++++ EXCERPT ++++

(1 year, 5 months ago)
Lords ChamberMy Lords, this amendment, which is supported by the noble Lord, Lord Godson, and the noble Baroness, Lady Hoey, was debated in Committee. It concerns a judgment of the Supreme Court in a claim by Gerry Adams arising out of his internment in the 1970s and his escape from prison. The issue before the Supreme Court was whether his internment, or interim custody order as it was more formally known, was lawful in light of the fact that the Government could not prove that the ICO had been personally signed and approved by the then Secretary of State for Northern Ireland. The lower courts decided that it was, but the Supreme Court, in a single judgment from Lord Kerr, reached a conclusion, which surprised many commentators, that it was unlawful—thus leaving the door open for substantial claims by not only Gerry Adams but a number of others who could rely on the decision.

++++

__PROMPT 1__. In the records, copy everything from the line containing "Click the Windows PowerShell ISE (x86) icon" down to the line containing "click(27, 361)", both lines included, and leave the pictures out of your copy.

++++ SOURCE MATERIAL ++++

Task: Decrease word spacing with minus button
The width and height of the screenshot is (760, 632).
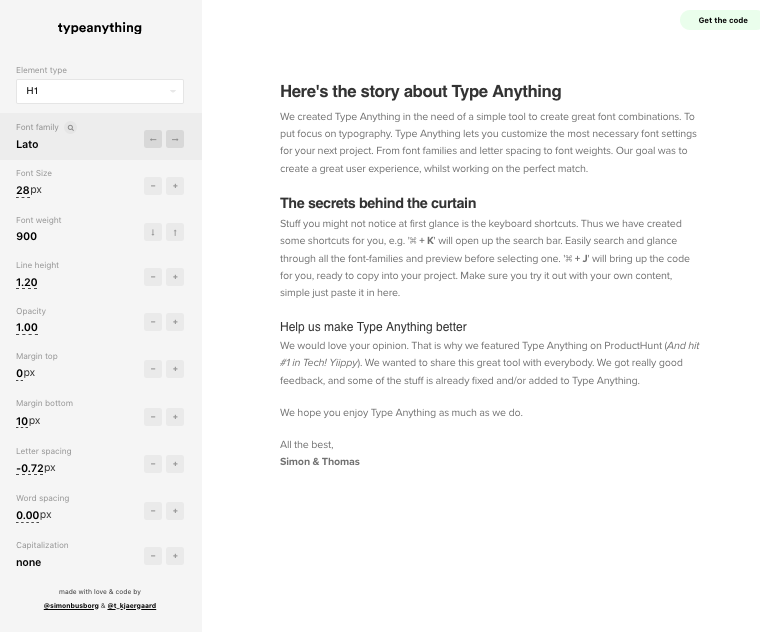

++++
++++ SOURCE MATERIAL ++++

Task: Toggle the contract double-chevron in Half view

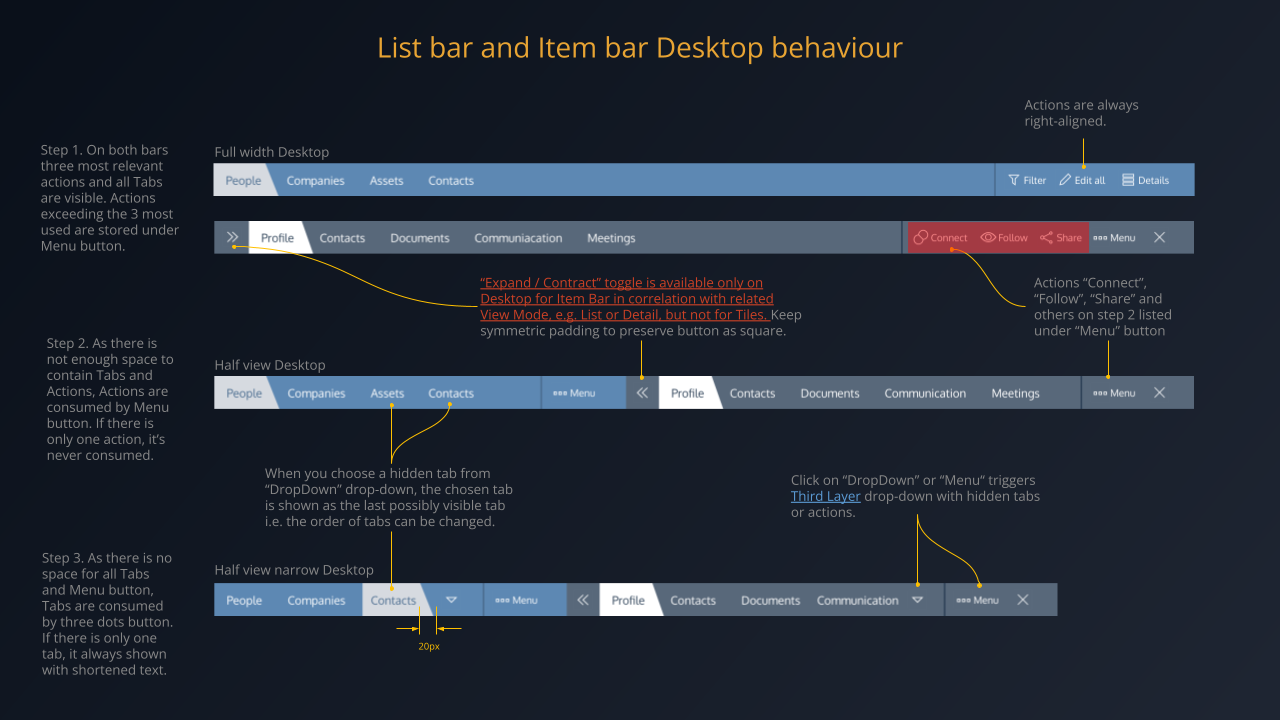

++++
++++ SOURCE MATERIAL ++++

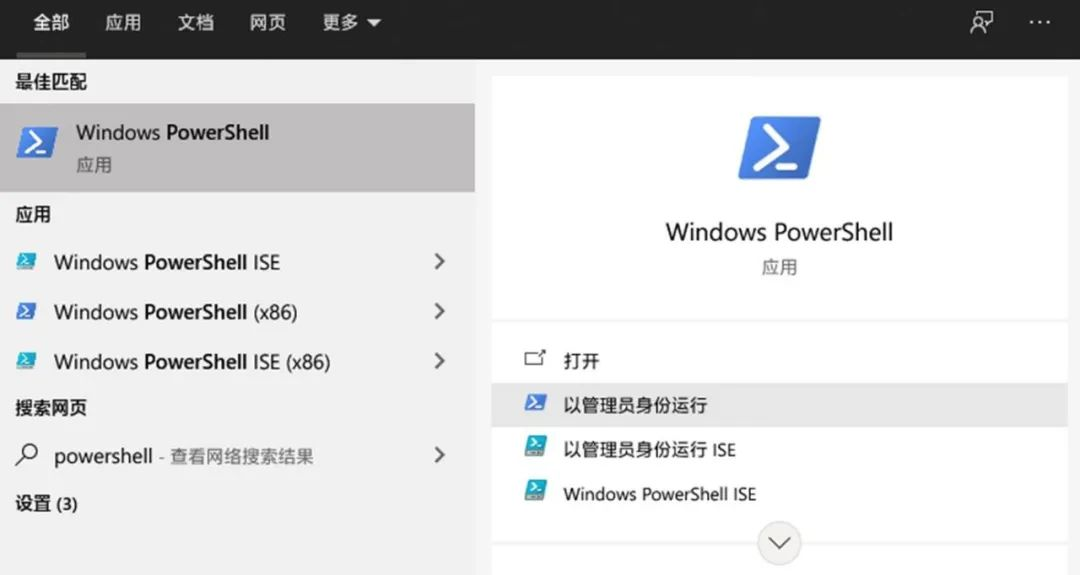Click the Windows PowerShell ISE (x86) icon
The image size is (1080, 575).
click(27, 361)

++++

__PROMPT 2__.
For each statement below, say yes or no as to whether it agrees with the excerpt from the Lords debate on the Gerry Adams judgment, and quote the exact words of the excerpt that decide it.
(a) The amendment was supported by Lord Godson and Baroness Hoey.
(b) The lower courts found the internment unlawful.
(c) The Supreme Court's decision came in a single judgment from Lord Kerr.

__FINAL ANSWER 1__.
Click the Windows PowerShell ISE (x86) icon
The image size is (1080, 575).
click(27, 361)

__FINAL ANSWER 2__.
(a) Yes: "which is supported by the noble Lord, Lord Godson, and the noble Baroness, Lady Hoey"
(b) No: "The lower courts decided that it was, but the Supreme Court, in a single judgment from Lord Kerr, reached a conclusion, which surprised many commentators, that it was unlawful"
(c) Yes: "in a single judgment from Lord Kerr"